KALTIMOKE, BONTANG – Sekolah Tinggi Teknologi Industri Bontang (STTIB) menggelar Sidang Senat Terbuka Wisuda Sarjana Ke-IX di Auditorium 3 Dimensi, Jalan Awang Long, Kelurahan Bontang Baru, Kamis pagi (16/4/2026). Wisuda ini diikuti oleh lulusan Program Studi Teknik Kimia dan Teknik Mesin.
Kegiatan ini dihadiri Wali Kota Bontang, Neni Moerniaeni, yang disambut Ketua STTIB, Ratnawati, bersama civitas akademika. Hadir pula perwakilan Forkopimda, Kepala Dinas Pendidikan dan Kebudayaan Abdu Safa Muha, Ketua I Dikdasmenti Yayasan Yabis Haenurrahman, serta mitra dari industri dan perbankan.
Dalam sambutannya, Neni Moerniaeni menyampaikan apresiasi kepada STTIB yang dinilai konsisten mencetak lulusan di bidang teknik. Ia mengatakan, Bontang ke depan membutuhkan sumber daya manusia yang mampu bersaing secara global.
Ia juga menegaskan komitmen pemerintah untuk tetap menjalankan program pendidikan gratis dan beasiswa setiap tahun, meskipun kondisi anggaran daerah mengalami tantangan.
“Dunia kerja tidak hanya butuh kecerdasan intelektual, tapi juga spiritual dan emosional. Kejujuran adalah hal yang penting,” ujarnya.
Neni juga membagikan pengalamannya yang sempat berhenti kuliah, namun akhirnya bisa menyelesaikan pendidikan dan meraih kesuksesan. Ia pun mengajak para wisudawan untuk terus belajar.
“Tidak ada kata terlambat untuk belajar.
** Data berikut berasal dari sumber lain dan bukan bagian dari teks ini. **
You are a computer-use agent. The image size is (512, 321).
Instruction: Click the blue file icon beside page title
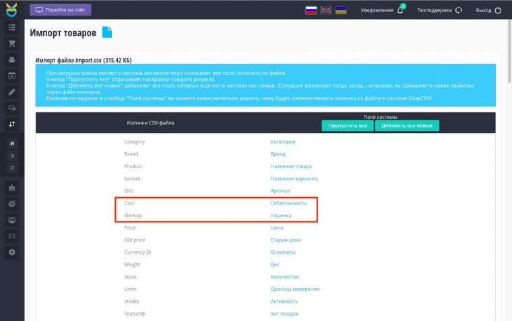[107, 32]
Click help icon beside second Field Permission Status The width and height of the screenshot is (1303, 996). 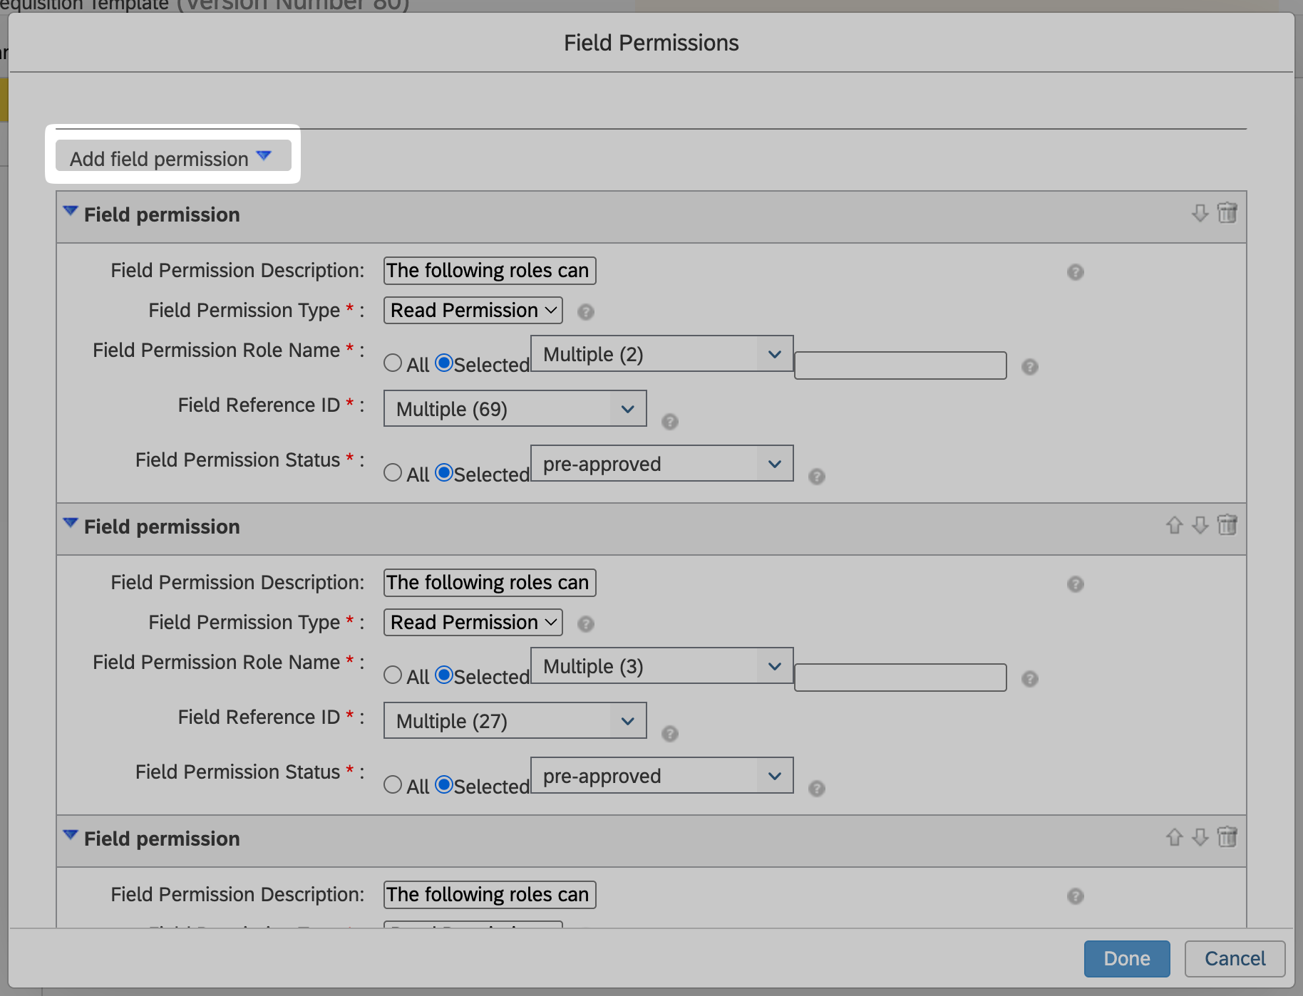click(x=816, y=788)
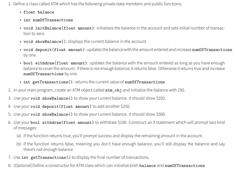Click 'bool withdraw(float amount)' in the bullet list

pyautogui.click(x=56, y=63)
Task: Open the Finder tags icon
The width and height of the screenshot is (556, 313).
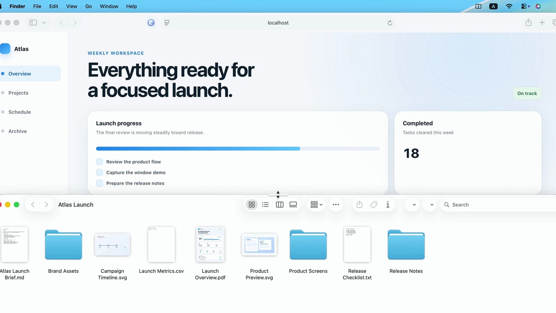Action: click(x=374, y=205)
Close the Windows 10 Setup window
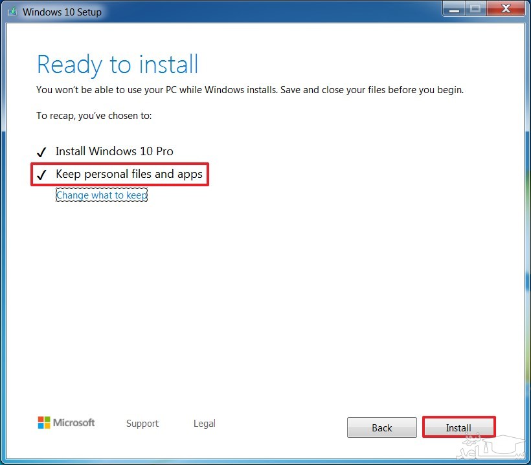 coord(504,8)

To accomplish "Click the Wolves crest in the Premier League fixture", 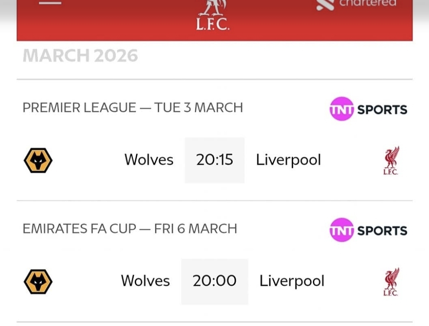I will click(38, 160).
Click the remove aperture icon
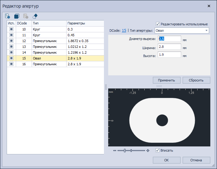The image size is (217, 169). (26, 16)
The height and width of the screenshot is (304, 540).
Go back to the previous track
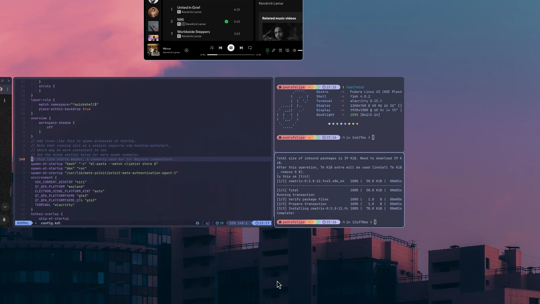coord(221,48)
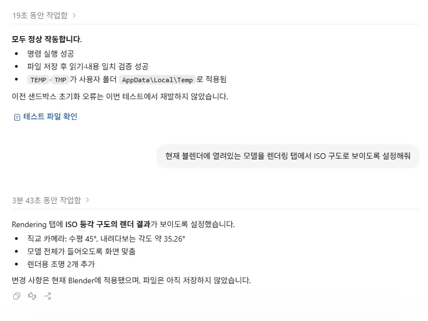Select the user message bubble about ISO 구도

(288, 156)
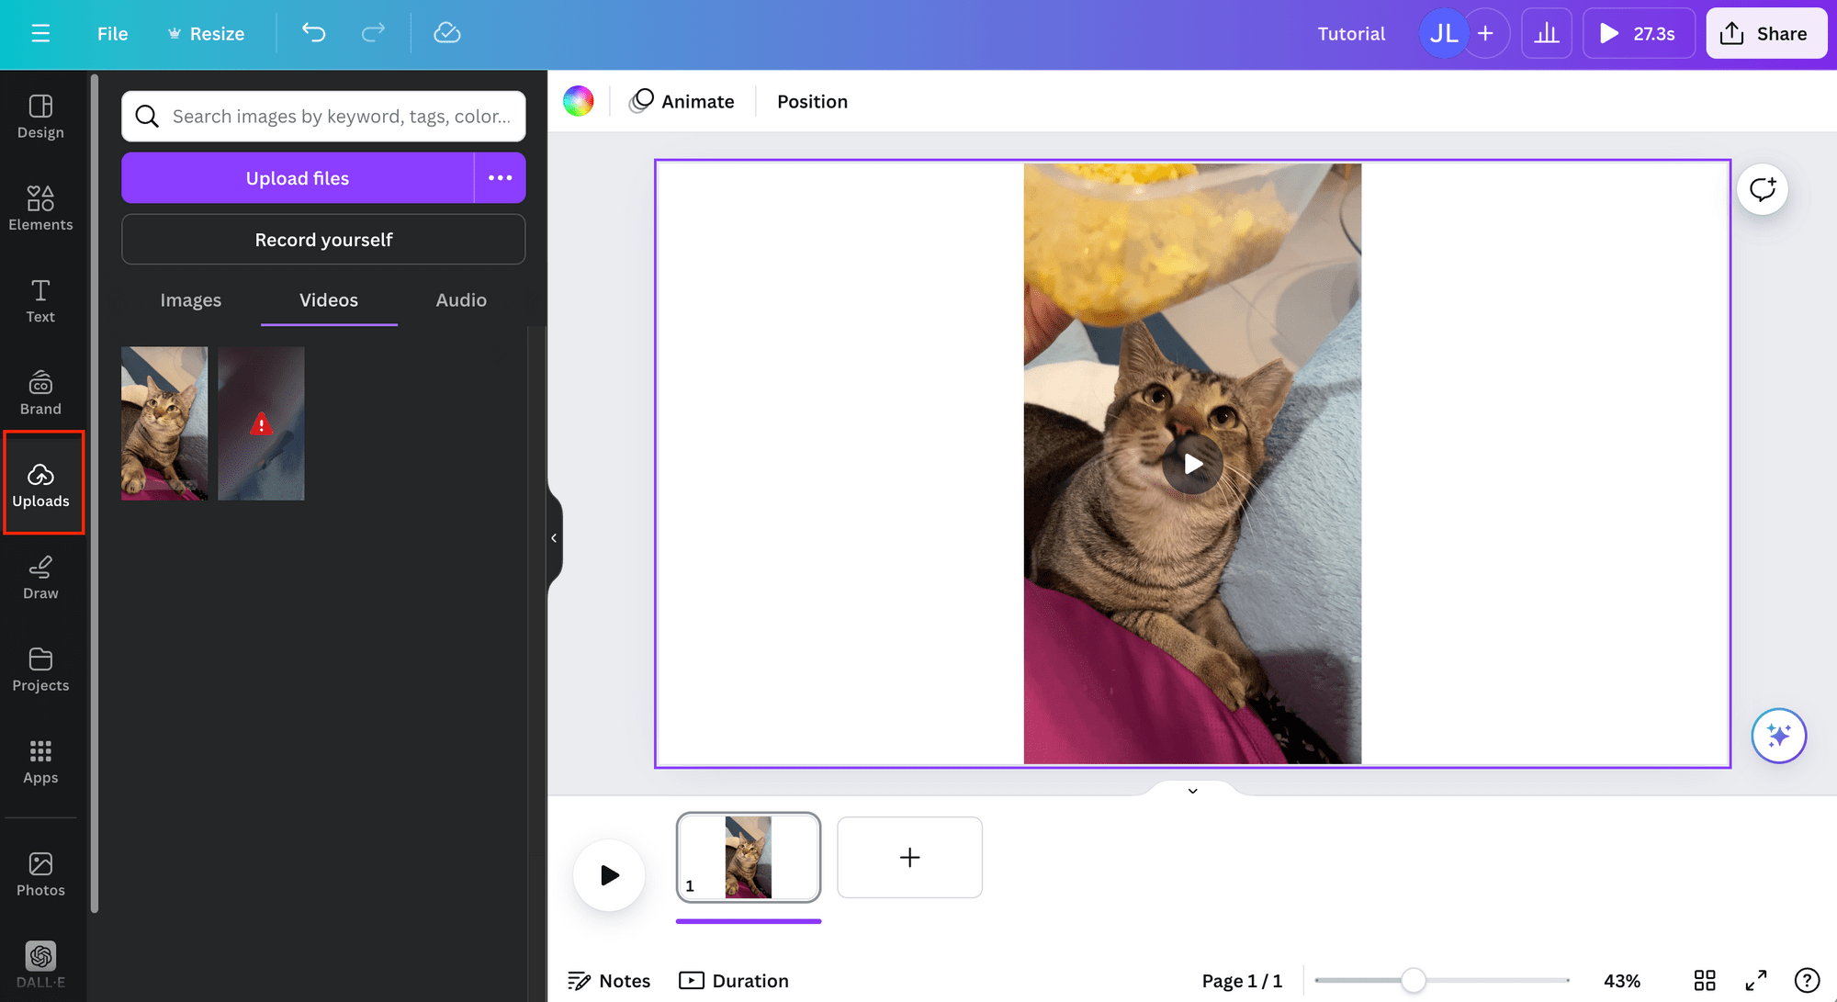The height and width of the screenshot is (1002, 1837).
Task: Toggle hide panel arrow
Action: click(551, 536)
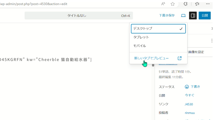The image size is (214, 120).
Task: Click the Read Aloud icon in address bar
Action: point(163,4)
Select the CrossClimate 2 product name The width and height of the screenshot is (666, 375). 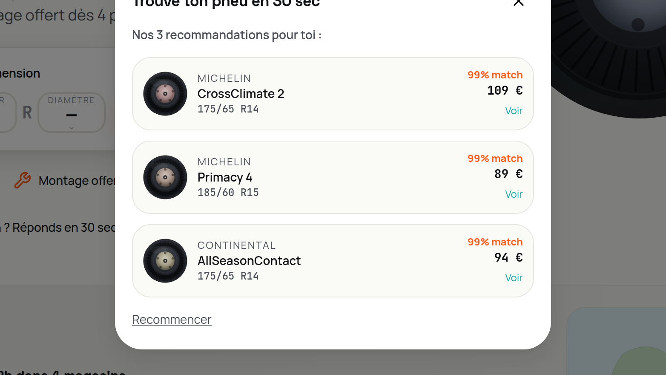pyautogui.click(x=241, y=94)
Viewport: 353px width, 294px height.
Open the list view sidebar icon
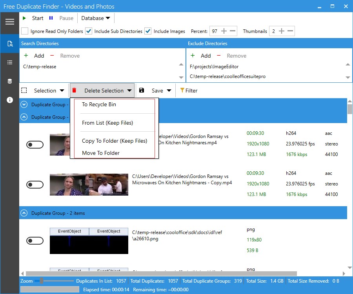tap(10, 62)
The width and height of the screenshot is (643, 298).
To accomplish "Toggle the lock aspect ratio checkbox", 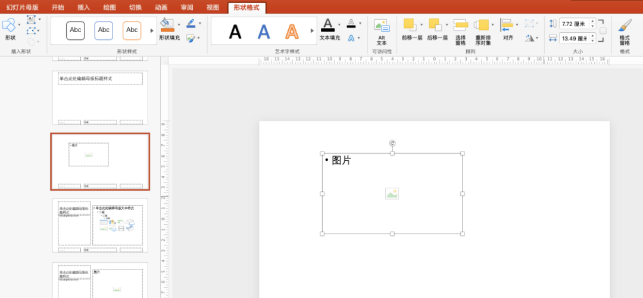I will coord(603,31).
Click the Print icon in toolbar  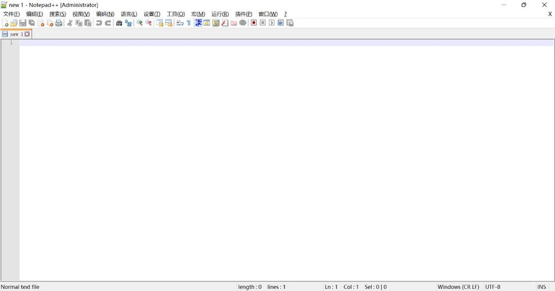click(x=59, y=23)
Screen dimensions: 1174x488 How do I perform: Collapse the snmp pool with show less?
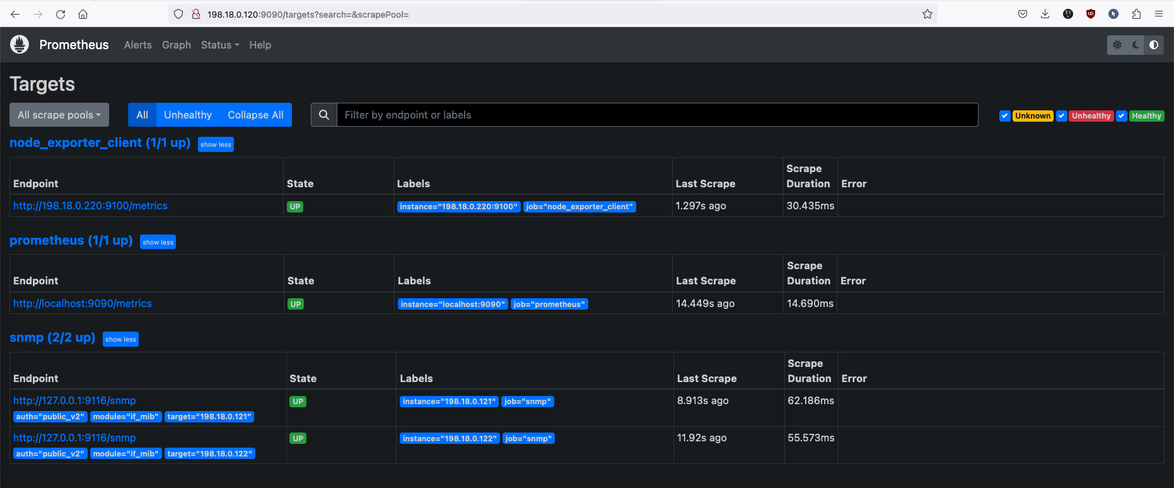(120, 339)
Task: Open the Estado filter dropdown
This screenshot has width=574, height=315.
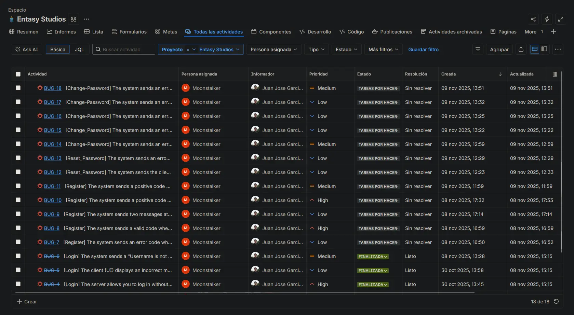Action: pos(346,50)
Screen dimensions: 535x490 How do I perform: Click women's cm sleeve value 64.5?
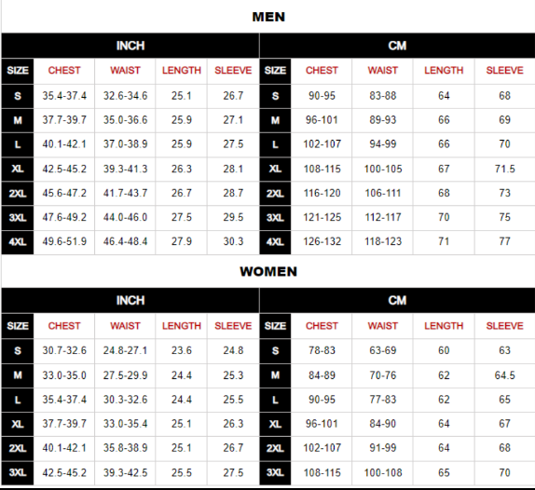tap(505, 375)
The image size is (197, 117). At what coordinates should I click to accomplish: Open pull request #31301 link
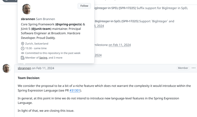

Jadikan pendidikan sebagai jalan untuk mengubah hidup,” pesannya.
Sementara itu, Ketua STTIB Ratnawati menyampaikan rencana pengembangan kampus. “Kedepan, kita akan membuka program studi K3 dan menargetkan perubahan status menjadi universitas,” ungkapnya.
Pada acara tersebut juga diumumkan lulusan terbaik, yaitu Yusrivan dengan IPK 3,92 dan Edy Tri Yoga dengan IPK 3,86.